Le strip che scelgo hanno diversi range di pH che scelgo e hanno lunghezza differente (7-11-13-24 centimetri). Va ricordato che più il gradiente è largo, meno è la risoluzione. Per contro, meno il gradiente è largo, maggiore è la risoluzione.

Elettroforesi 2D

Elettroforesi 2D o bidimensionale (Isoelettrofocalizzazione + SDSPage) possiamo fare un’ouverture interessante di questa tipologie di elettroforesi: si parla di bidimensionale, quindi ci sono due dimensioni. Ebbene, la prima è la isoelettrofocalizzazione, la seconda è la SDSPage. Con la IEF separiamo le proteine native sul loro punto isoelettrico, in seguito – con la seconda dimensione – le separiamo in base al peso molecolare (dopo averle immerse e denaturate in SDS). Un gel bidimensionale appare come un gel ricco di spot (o macchie), in cui le proteine sono messe in evidenza nei diversi modi possibili (radioattivamente, mediante colorazione, fluorescenza, o Silver staining).

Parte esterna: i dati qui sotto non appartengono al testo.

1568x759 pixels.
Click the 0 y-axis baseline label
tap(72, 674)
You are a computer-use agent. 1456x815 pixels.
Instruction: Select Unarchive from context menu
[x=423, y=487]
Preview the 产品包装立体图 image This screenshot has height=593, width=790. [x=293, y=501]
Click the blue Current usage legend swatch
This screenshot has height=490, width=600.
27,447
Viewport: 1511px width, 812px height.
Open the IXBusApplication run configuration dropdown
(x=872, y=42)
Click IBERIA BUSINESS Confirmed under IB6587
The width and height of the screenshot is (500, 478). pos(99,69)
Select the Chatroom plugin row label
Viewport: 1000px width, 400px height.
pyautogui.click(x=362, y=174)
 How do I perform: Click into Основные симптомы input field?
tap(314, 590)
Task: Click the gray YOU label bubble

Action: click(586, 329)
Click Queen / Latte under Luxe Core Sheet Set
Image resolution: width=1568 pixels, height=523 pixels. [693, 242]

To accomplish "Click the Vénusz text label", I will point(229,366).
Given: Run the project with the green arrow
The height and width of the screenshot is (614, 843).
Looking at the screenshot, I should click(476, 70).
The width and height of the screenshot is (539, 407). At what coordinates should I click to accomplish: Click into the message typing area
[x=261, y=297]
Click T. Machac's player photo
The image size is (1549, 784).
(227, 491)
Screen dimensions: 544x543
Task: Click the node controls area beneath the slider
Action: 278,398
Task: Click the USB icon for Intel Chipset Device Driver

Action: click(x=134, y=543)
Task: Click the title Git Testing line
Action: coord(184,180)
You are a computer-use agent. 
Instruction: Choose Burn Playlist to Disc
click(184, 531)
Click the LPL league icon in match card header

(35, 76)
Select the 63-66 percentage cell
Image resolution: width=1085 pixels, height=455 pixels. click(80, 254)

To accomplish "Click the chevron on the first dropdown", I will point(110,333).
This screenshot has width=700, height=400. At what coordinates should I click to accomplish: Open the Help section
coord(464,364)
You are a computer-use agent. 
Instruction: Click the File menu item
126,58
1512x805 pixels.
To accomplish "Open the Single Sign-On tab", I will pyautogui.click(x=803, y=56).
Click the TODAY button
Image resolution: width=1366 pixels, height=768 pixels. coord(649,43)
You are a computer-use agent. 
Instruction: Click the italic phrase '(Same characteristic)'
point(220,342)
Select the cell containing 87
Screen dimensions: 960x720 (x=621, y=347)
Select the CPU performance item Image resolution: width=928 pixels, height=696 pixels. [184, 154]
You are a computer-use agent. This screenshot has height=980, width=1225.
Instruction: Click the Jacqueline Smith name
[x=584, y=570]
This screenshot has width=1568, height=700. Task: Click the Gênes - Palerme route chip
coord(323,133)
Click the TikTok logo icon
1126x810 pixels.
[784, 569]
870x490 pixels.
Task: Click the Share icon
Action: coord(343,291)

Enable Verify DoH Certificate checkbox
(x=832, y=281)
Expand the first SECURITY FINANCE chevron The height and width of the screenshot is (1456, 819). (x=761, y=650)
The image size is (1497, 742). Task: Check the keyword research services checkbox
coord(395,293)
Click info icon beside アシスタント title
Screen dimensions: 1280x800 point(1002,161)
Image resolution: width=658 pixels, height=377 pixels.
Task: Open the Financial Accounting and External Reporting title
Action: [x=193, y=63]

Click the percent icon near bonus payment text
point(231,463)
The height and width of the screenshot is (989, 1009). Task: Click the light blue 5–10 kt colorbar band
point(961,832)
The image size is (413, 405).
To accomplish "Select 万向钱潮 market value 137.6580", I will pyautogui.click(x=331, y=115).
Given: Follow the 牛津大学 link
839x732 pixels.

Questa tipologia di elettroforesi ci consente di poter valutare le modifiche post-traduzionali della proteina. Possiamo usarla per studiare:

• Isoenzimi
• Valutare pattern di espressione proteica nel tessuto che stiamo studiando
• Valutare la massa delle proteine
• Identificare interattori della proteina che sto studiando

La elettroforesi bidimensionale, assieme alla spettrometria, è alla base degli studi di proteomica.